Exercise goal
Substitute "component" for every "element" in the material below, change nothing else, and leave the pictures out of your answer.
BEGIN
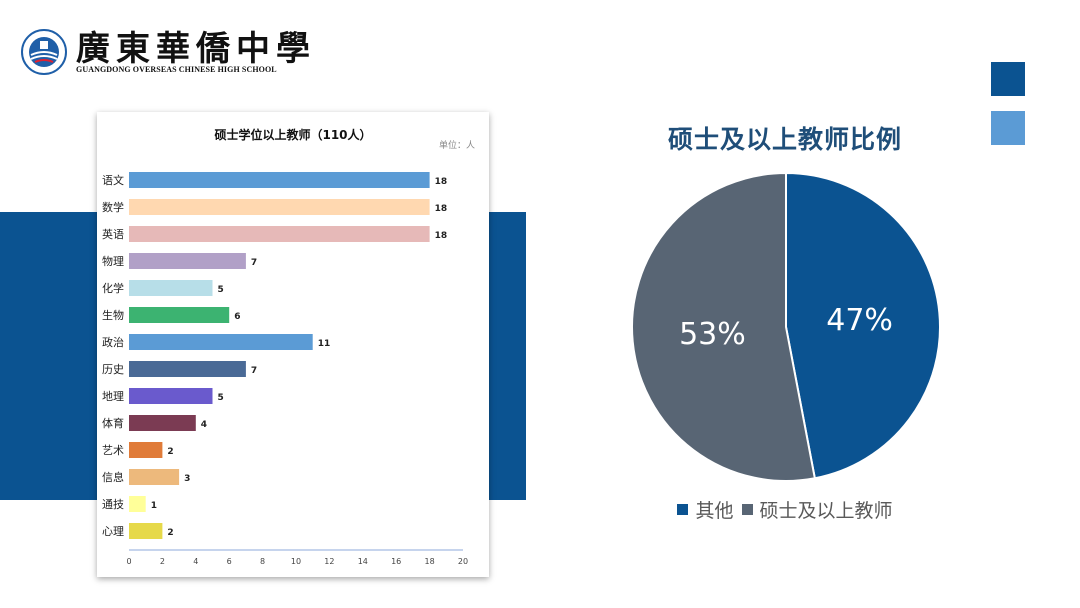 The height and width of the screenshot is (608, 1080). What do you see at coordinates (176, 69) in the screenshot?
I see `school-name-en: GUANGDONG OVERSEAS CHINESE HIGH SCHOOL` at bounding box center [176, 69].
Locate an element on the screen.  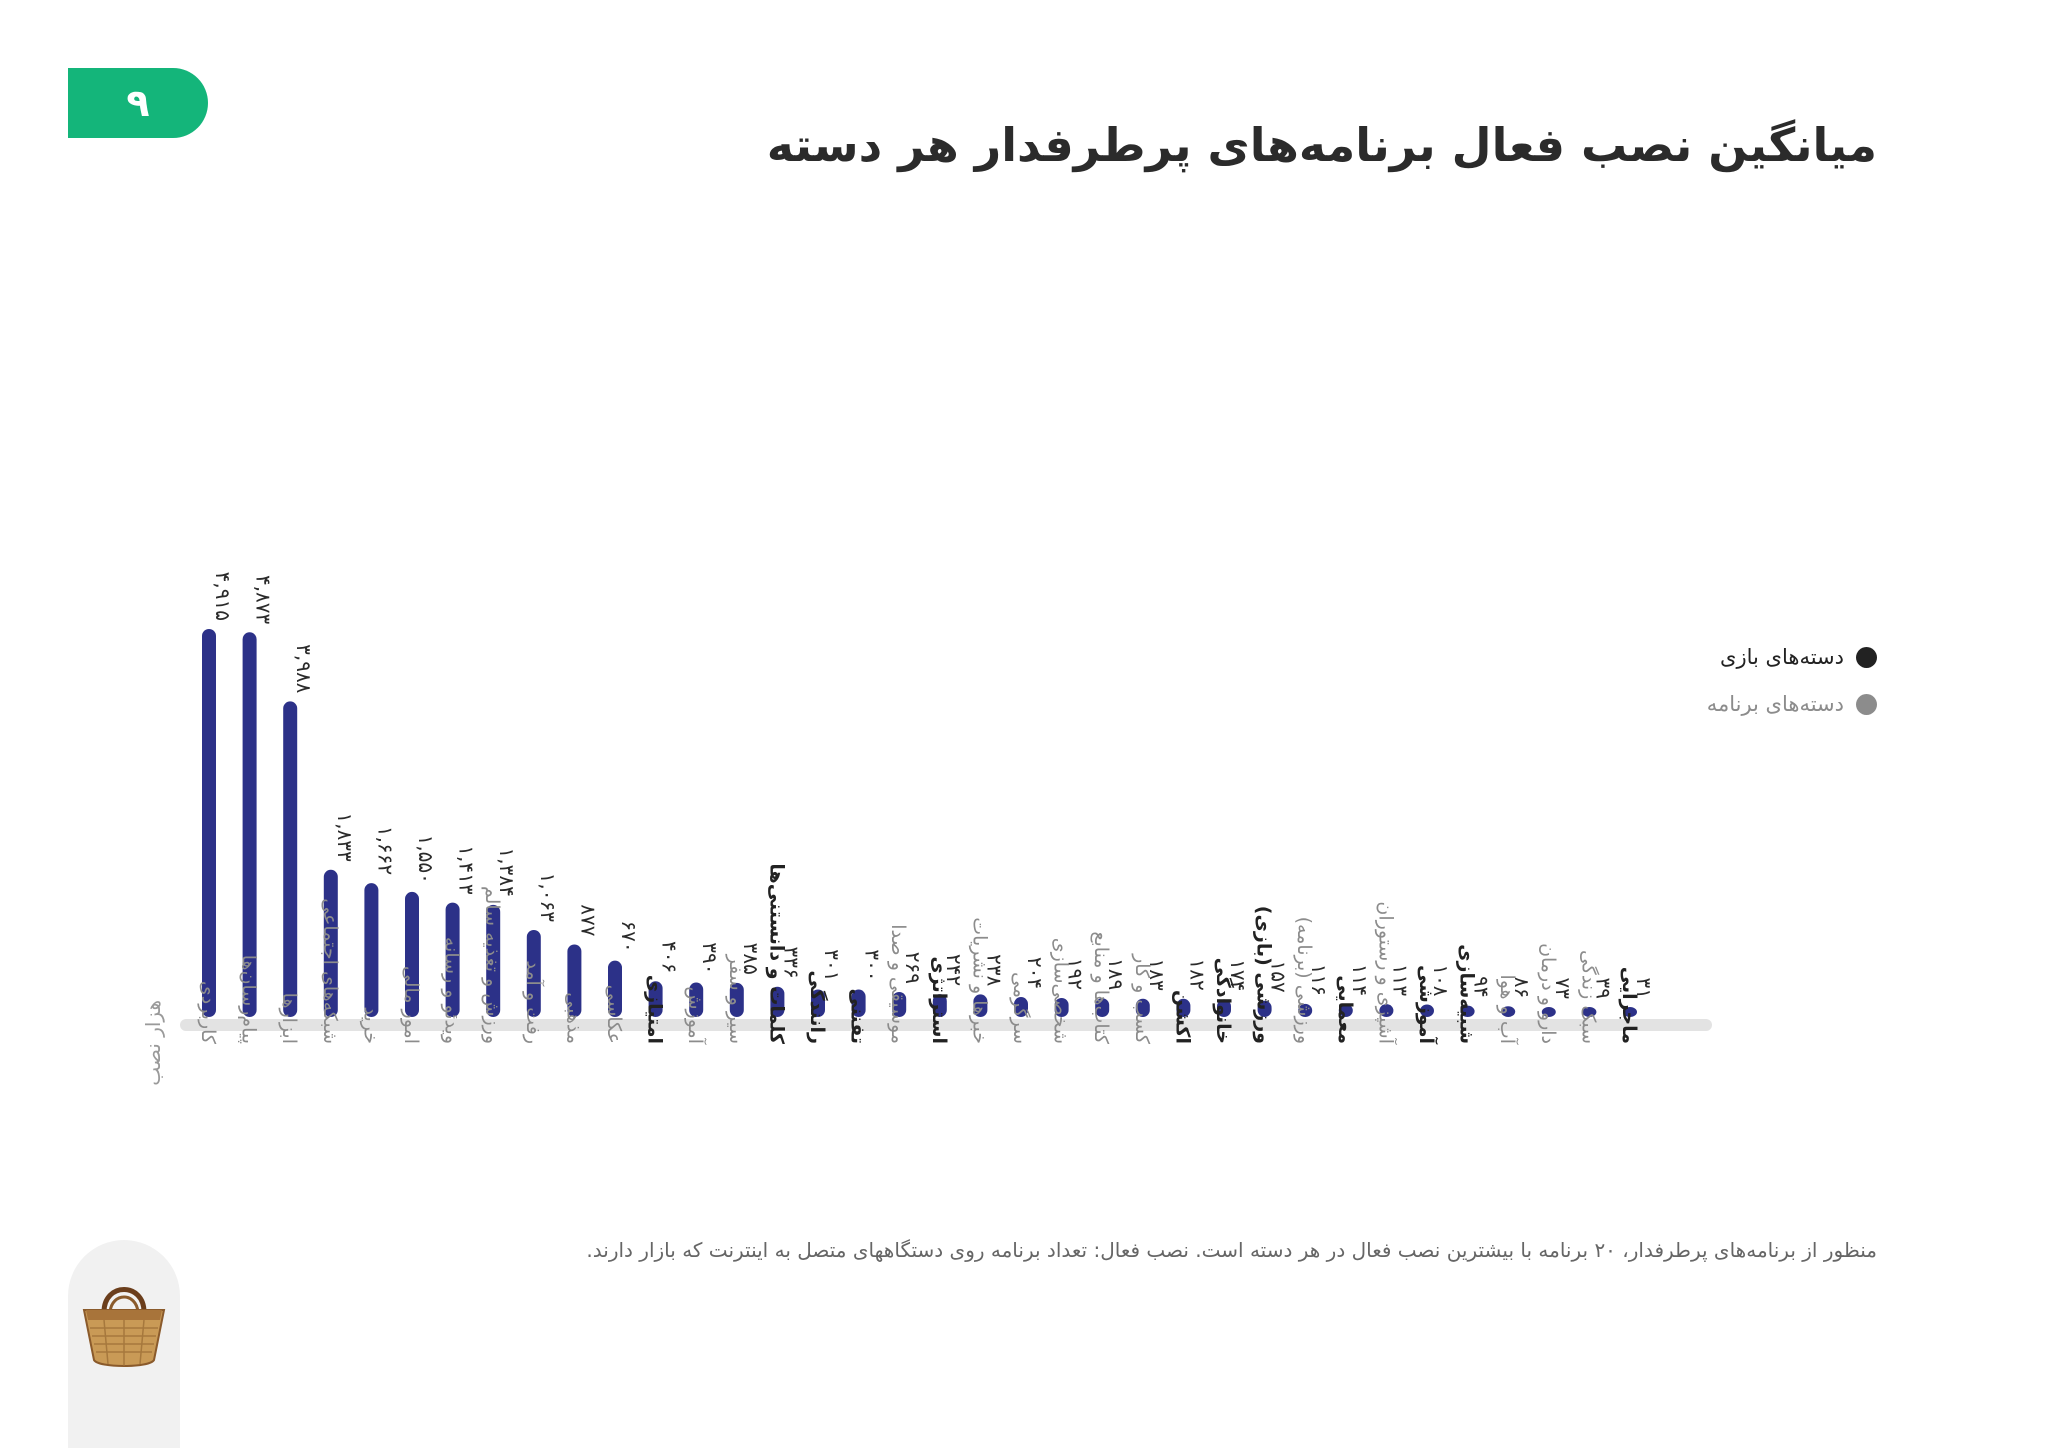
value-label: ۳,۹۸۸ is located at coordinates (304, 669).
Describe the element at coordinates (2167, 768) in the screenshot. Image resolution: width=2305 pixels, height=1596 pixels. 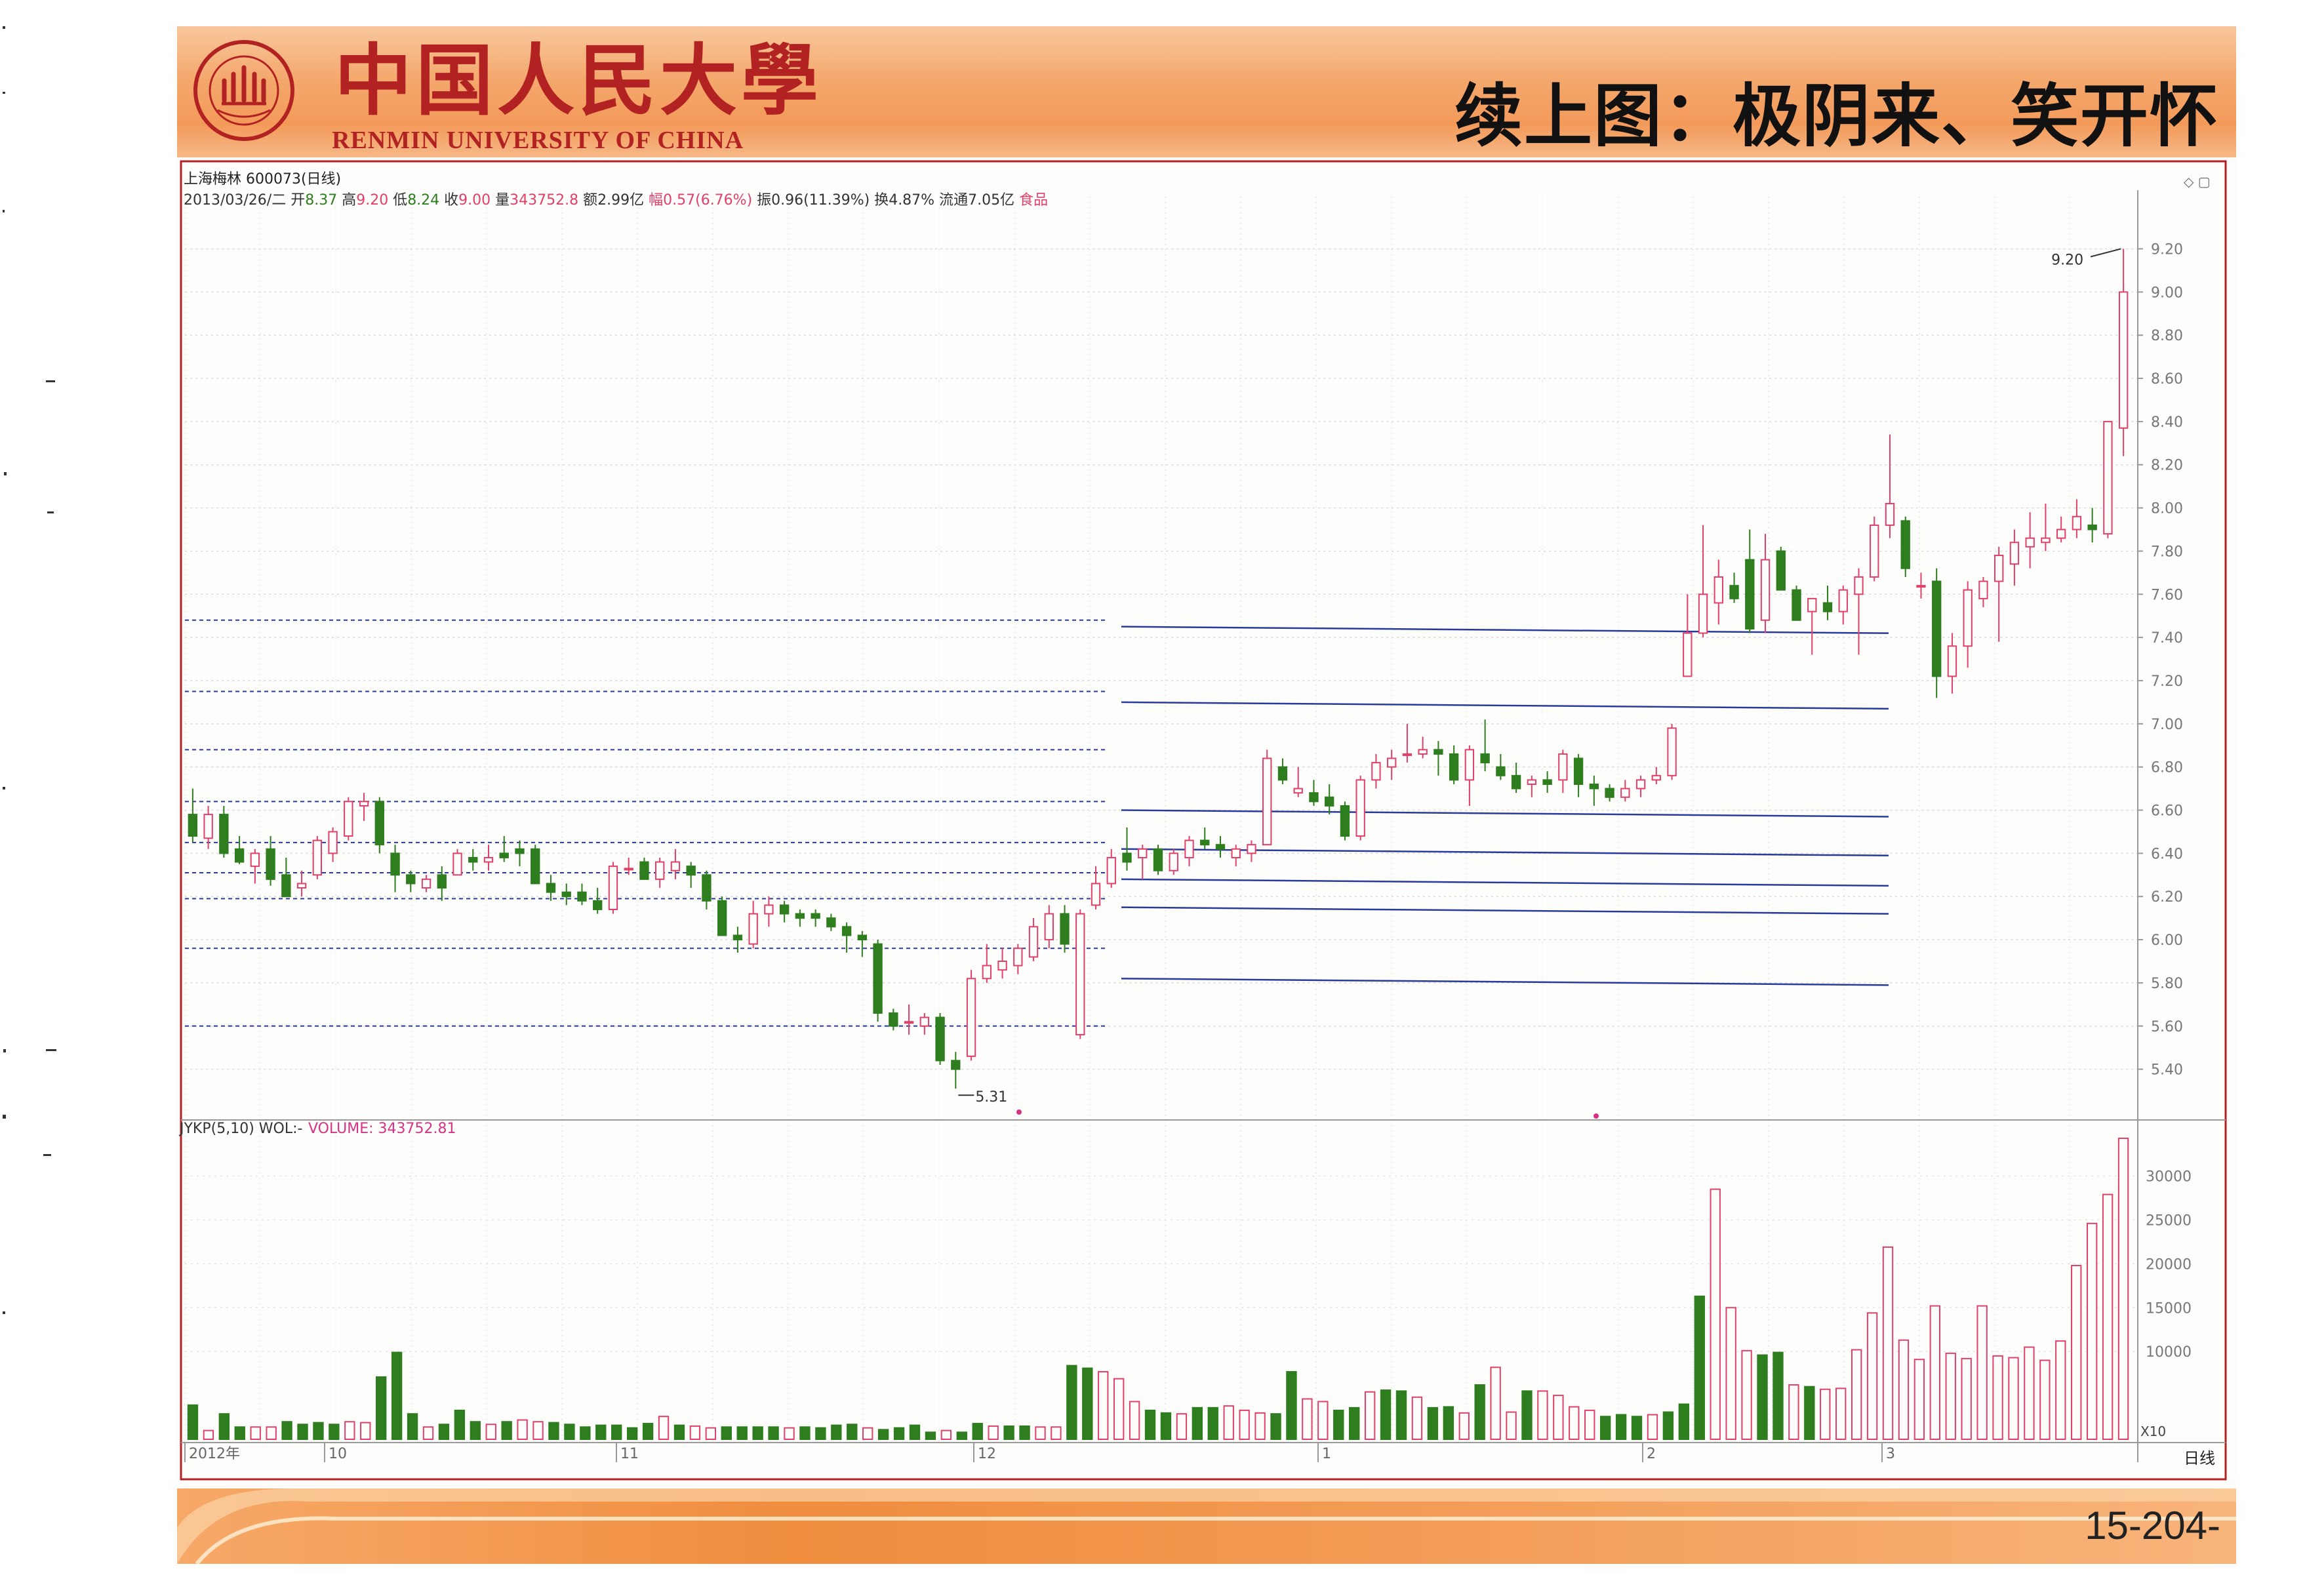
I see `price-tick-label: 6.80` at that location.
END
Task result
 The height and width of the screenshot is (608, 1080). What do you see at coordinates (176, 69) in the screenshot?
I see `school-name-en: GUANGDONG OVERSEAS CHINESE HIGH SCHOOL` at bounding box center [176, 69].
Locate an component on the screen.  
value-label: ۳,۹۸۸ is located at coordinates (304, 669).
Describe the component at coordinates (2167, 768) in the screenshot. Image resolution: width=2305 pixels, height=1596 pixels. 
I see `price-tick-label: 6.80` at that location.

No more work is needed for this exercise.